Work request ->
Retyping the records exactly is the whole task.
[Material supplied]
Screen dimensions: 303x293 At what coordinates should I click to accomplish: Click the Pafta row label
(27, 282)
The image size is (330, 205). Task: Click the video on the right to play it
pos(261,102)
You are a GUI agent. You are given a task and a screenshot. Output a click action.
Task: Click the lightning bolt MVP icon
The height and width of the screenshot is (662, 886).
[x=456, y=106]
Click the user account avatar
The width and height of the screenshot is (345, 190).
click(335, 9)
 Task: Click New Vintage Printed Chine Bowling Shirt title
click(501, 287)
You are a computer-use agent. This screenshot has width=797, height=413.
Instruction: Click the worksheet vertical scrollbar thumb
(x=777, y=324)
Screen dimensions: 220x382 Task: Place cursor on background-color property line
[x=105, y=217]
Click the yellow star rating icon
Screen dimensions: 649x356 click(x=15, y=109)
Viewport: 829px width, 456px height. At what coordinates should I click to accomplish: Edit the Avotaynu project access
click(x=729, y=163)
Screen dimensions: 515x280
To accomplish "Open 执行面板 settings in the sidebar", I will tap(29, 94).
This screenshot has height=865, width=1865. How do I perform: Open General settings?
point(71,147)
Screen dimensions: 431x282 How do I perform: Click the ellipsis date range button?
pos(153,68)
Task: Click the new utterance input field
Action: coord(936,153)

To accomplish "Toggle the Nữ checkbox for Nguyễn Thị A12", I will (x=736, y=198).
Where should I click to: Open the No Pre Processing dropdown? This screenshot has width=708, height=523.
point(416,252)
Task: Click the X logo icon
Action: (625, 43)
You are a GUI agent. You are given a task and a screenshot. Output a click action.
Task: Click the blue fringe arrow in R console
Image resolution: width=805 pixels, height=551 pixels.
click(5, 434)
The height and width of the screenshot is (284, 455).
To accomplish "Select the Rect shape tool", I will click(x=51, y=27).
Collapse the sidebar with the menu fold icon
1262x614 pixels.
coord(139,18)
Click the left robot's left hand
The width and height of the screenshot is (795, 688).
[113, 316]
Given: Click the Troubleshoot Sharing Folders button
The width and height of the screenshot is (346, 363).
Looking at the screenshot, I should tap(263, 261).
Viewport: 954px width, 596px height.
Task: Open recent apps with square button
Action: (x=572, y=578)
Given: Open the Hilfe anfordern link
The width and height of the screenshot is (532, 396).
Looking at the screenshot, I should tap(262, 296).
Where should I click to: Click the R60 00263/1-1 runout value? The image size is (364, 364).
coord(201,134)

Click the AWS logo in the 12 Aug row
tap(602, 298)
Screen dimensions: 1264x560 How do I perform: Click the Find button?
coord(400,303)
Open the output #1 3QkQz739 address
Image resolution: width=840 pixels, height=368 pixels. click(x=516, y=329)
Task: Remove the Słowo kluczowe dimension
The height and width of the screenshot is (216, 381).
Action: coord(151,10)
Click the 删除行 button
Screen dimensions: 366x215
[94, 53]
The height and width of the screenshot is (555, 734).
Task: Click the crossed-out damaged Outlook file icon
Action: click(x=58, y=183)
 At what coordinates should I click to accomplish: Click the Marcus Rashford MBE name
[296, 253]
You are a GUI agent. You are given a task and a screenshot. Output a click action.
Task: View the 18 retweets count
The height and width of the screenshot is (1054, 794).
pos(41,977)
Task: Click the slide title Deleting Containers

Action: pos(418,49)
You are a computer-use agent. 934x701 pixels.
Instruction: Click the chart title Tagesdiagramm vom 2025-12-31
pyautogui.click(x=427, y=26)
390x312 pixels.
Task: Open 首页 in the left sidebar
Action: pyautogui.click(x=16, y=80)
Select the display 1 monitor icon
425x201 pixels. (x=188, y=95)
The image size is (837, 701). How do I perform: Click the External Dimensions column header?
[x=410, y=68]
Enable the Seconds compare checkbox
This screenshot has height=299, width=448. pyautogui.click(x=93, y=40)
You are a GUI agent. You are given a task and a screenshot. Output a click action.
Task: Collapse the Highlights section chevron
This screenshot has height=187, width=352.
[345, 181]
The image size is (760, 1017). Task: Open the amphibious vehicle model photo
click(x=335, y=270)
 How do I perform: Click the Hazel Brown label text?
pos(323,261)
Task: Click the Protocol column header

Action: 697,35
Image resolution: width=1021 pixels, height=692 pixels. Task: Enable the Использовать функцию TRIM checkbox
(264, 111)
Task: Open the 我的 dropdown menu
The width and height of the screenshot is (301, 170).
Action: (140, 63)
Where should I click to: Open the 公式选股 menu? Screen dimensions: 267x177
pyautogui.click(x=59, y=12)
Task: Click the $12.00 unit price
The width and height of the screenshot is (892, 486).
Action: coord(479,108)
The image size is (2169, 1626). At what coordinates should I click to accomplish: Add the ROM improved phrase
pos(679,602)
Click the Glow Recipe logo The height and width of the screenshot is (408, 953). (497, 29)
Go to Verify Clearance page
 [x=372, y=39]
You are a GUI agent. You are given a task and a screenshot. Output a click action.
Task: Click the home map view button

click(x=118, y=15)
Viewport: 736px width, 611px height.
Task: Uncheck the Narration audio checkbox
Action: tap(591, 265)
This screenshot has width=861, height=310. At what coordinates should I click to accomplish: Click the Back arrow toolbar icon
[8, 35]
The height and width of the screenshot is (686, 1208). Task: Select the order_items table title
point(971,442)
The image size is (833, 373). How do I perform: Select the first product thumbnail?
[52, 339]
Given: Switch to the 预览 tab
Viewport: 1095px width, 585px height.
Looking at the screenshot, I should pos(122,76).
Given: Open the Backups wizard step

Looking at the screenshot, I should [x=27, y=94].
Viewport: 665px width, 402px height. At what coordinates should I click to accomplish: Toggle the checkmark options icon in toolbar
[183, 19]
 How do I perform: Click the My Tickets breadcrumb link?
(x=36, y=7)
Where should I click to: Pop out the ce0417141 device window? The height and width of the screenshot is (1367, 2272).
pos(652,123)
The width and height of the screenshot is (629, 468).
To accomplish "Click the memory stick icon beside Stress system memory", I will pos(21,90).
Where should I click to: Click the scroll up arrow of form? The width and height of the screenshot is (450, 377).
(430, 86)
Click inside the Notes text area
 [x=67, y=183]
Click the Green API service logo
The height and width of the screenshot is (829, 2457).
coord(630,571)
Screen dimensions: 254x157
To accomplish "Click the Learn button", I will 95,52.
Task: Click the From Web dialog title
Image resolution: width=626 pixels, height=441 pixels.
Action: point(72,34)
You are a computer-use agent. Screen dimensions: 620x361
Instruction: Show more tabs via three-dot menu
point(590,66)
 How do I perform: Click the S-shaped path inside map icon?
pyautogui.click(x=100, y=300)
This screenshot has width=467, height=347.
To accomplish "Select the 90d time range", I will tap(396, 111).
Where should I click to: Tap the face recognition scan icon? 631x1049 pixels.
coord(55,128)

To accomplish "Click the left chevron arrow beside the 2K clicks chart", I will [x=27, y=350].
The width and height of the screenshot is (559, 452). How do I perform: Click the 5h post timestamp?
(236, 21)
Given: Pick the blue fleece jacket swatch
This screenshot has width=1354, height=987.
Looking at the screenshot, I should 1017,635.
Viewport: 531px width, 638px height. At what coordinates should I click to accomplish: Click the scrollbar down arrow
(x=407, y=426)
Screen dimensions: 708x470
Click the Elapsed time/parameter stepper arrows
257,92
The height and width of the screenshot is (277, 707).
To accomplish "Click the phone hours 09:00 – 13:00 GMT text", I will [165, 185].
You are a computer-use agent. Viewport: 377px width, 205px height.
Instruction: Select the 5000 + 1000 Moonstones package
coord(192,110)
[/Material supplied]
Written answer ->
Screen dimensions: 303x293 At what coordinates should I click to accomplish: Click the Pafta row label
(27, 282)
The image size is (330, 205). Task: Click the video on the right to play it
pos(261,102)
You are a GUI agent. You are given a task and a screenshot. Output a click action.
Task: Click the lightning bolt MVP icon
The height and width of the screenshot is (662, 886).
[x=456, y=106]
Click the user account avatar
The width and height of the screenshot is (345, 190).
click(335, 9)
 Task: Click New Vintage Printed Chine Bowling Shirt title
click(501, 287)
You are a computer-use agent. This screenshot has width=797, height=413.
Instruction: Click the worksheet vertical scrollbar thumb
(x=777, y=324)
Screen dimensions: 220x382 Task: Place cursor on background-color property line
[x=105, y=217]
Click the yellow star rating icon
Screen dimensions: 649x356 click(x=15, y=109)
Viewport: 829px width, 456px height. At what coordinates should I click to accomplish: Edit the Avotaynu project access
click(x=729, y=163)
Screen dimensions: 515x280
To accomplish "Open 执行面板 settings in the sidebar", I will tap(29, 94).
This screenshot has height=865, width=1865. How do I perform: Open General settings?
point(71,147)
Screen dimensions: 431x282 How do I perform: Click the ellipsis date range button?
pos(153,68)
Task: Click the new utterance input field
Action: coord(936,153)

To accomplish "Toggle the Nữ checkbox for Nguyễn Thị A12", I will (x=736, y=198).
Where should I click to: Open the No Pre Processing dropdown? This screenshot has width=708, height=523.
point(416,252)
Task: Click the X logo icon
Action: (625, 43)
You are a GUI agent. You are given a task and a screenshot. Output a click action.
Task: Click the blue fringe arrow in R console
Image resolution: width=805 pixels, height=551 pixels.
click(5, 434)
The height and width of the screenshot is (284, 455).
To accomplish "Select the Rect shape tool", I will click(x=51, y=27).
Collapse the sidebar with the menu fold icon
1262x614 pixels.
coord(139,18)
Click the left robot's left hand
The width and height of the screenshot is (795, 688).
[113, 316]
Given: Click the Troubleshoot Sharing Folders button
The width and height of the screenshot is (346, 363).
Looking at the screenshot, I should tap(263, 261).
Viewport: 954px width, 596px height.
Task: Open recent apps with square button
Action: (x=572, y=578)
Given: Open the Hilfe anfordern link
The width and height of the screenshot is (532, 396).
Looking at the screenshot, I should tap(262, 296).
Where should I click to: Click the R60 00263/1-1 runout value? The image size is (364, 364).
coord(201,134)

Click the AWS logo in the 12 Aug row
tap(602, 298)
Screen dimensions: 1264x560 How do I perform: Click the Find button?
coord(400,303)
Open the output #1 3QkQz739 address
Image resolution: width=840 pixels, height=368 pixels. click(x=516, y=329)
Task: Remove the Słowo kluczowe dimension
The height and width of the screenshot is (216, 381).
Action: coord(151,10)
Click the 删除行 button
Screen dimensions: 366x215
[94, 53]
The height and width of the screenshot is (555, 734).
Task: Click the crossed-out damaged Outlook file icon
Action: click(x=58, y=183)
 At what coordinates should I click to accomplish: Click the Marcus Rashford MBE name
[296, 253]
You are a GUI agent. You are given a task and a screenshot. Output a click action.
Task: View the 18 retweets count
The height and width of the screenshot is (1054, 794).
pos(41,977)
Task: Click the slide title Deleting Containers

Action: pos(418,49)
You are a computer-use agent. 934x701 pixels.
Instruction: Click the chart title Tagesdiagramm vom 2025-12-31
pyautogui.click(x=427, y=26)
390x312 pixels.
Task: Open 首页 in the left sidebar
Action: pyautogui.click(x=16, y=80)
Select the display 1 monitor icon
425x201 pixels. (x=188, y=95)
The image size is (837, 701). How do I perform: Click the External Dimensions column header?
[x=410, y=68]
Enable the Seconds compare checkbox
This screenshot has height=299, width=448. pyautogui.click(x=93, y=40)
You are a GUI agent. You are given a task and a screenshot. Output a click action.
Task: Collapse the Highlights section chevron
This screenshot has height=187, width=352.
[345, 181]
The image size is (760, 1017). Task: Open the amphibious vehicle model photo
click(x=335, y=270)
 How do I perform: Click the Hazel Brown label text?
pos(323,261)
Task: Click the Protocol column header

Action: 697,35
Image resolution: width=1021 pixels, height=692 pixels. Task: Enable the Использовать функцию TRIM checkbox
(264, 111)
Task: Open the 我的 dropdown menu
The width and height of the screenshot is (301, 170).
Action: (140, 63)
Where should I click to: Open the 公式选股 menu? Screen dimensions: 267x177
pyautogui.click(x=59, y=12)
Task: Click the $12.00 unit price
The width and height of the screenshot is (892, 486).
Action: coord(479,108)
The image size is (2169, 1626). At what coordinates should I click to accomplish: Add the ROM improved phrase
pos(679,602)
Click the Glow Recipe logo The height and width of the screenshot is (408, 953). (497, 29)
Go to Verify Clearance page
 [x=372, y=39]
You are a GUI agent. You are given a task and a screenshot. Output a click action.
Task: Click the home map view button

click(x=118, y=15)
Viewport: 736px width, 611px height.
Task: Uncheck the Narration audio checkbox
Action: tap(591, 265)
This screenshot has width=861, height=310. At what coordinates should I click to accomplish: Click the Back arrow toolbar icon
[8, 35]
The height and width of the screenshot is (686, 1208). Task: Select the order_items table title
point(971,442)
The image size is (833, 373). How do I perform: Select the first product thumbnail?
[52, 339]
Given: Switch to the 预览 tab
Viewport: 1095px width, 585px height.
Looking at the screenshot, I should pos(122,76).
Given: Open the Backups wizard step

Looking at the screenshot, I should [x=27, y=94].
Viewport: 665px width, 402px height. At what coordinates should I click to accomplish: Toggle the checkmark options icon in toolbar
[183, 19]
 How do I perform: Click the My Tickets breadcrumb link?
(x=36, y=7)
Where should I click to: Pop out the ce0417141 device window? The height and width of the screenshot is (1367, 2272).
pos(652,123)
The width and height of the screenshot is (629, 468).
To accomplish "Click the memory stick icon beside Stress system memory", I will pos(21,90).
Where should I click to: Click the scroll up arrow of form? The width and height of the screenshot is (450, 377).
(430, 86)
Click inside the Notes text area
 [x=67, y=183]
Click the Green API service logo
The height and width of the screenshot is (829, 2457).
coord(630,571)
Screen dimensions: 254x157
To accomplish "Click the Learn button", I will 95,52.
Task: Click the From Web dialog title
Image resolution: width=626 pixels, height=441 pixels.
Action: point(72,34)
You are a computer-use agent. Screen dimensions: 620x361
Instruction: Show more tabs via three-dot menu
point(590,66)
 How do I perform: Click the S-shaped path inside map icon?
pyautogui.click(x=100, y=300)
This screenshot has width=467, height=347.
To accomplish "Select the 90d time range", I will tap(396, 111).
Where should I click to: Tap the face recognition scan icon? 631x1049 pixels.
coord(55,128)

To accomplish "Click the left chevron arrow beside the 2K clicks chart", I will [x=27, y=350].
The width and height of the screenshot is (559, 452). How do I perform: Click the 5h post timestamp?
(236, 21)
Given: Pick the blue fleece jacket swatch
This screenshot has width=1354, height=987.
Looking at the screenshot, I should 1017,635.
Viewport: 531px width, 638px height. At what coordinates should I click to accomplish: Click the scrollbar down arrow
(x=407, y=426)
Screen dimensions: 708x470
Click the Elapsed time/parameter stepper arrows
257,92
The height and width of the screenshot is (277, 707).
To accomplish "Click the phone hours 09:00 – 13:00 GMT text", I will [165, 185].
You are a computer-use agent. Viewport: 377px width, 205px height.
Instruction: Select the 5000 + 1000 Moonstones package
coord(192,110)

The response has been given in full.